## REQUEST
Copy every line of the data below that contains the string "agent". Case matters.

-- BEGIN DATA ROWS --

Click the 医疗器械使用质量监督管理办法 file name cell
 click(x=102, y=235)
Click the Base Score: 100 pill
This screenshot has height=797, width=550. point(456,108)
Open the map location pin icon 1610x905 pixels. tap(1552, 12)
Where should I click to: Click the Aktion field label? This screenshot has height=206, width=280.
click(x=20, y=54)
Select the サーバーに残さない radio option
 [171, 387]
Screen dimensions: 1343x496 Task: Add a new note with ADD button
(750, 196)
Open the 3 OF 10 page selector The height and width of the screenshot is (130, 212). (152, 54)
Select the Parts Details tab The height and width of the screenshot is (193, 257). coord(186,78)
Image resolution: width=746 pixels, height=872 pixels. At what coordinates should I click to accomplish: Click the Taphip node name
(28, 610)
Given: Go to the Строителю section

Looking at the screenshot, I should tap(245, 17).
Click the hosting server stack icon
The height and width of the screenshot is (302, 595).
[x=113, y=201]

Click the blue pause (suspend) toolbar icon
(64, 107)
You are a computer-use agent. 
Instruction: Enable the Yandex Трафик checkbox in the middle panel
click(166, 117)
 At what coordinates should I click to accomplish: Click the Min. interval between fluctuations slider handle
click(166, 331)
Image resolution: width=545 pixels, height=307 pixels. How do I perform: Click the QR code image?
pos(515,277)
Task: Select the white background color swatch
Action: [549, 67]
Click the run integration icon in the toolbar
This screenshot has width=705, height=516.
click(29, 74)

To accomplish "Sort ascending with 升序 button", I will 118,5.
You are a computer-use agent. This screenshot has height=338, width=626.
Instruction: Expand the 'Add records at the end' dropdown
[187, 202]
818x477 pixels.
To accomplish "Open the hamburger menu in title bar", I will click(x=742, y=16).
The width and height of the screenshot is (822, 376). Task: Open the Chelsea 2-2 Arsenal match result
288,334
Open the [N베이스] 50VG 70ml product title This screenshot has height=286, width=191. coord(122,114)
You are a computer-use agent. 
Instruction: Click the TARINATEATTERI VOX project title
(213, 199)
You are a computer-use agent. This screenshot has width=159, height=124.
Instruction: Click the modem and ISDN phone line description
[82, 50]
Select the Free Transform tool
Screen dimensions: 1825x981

-- END DATA ROWS --

## WRITTEN ANSWER
You are a computer-use agent. 
You are a computer-use agent. This screenshot has height=338, width=626.
You are a computer-use agent. 
You are a computer-use agent. This screenshot has width=159, height=124.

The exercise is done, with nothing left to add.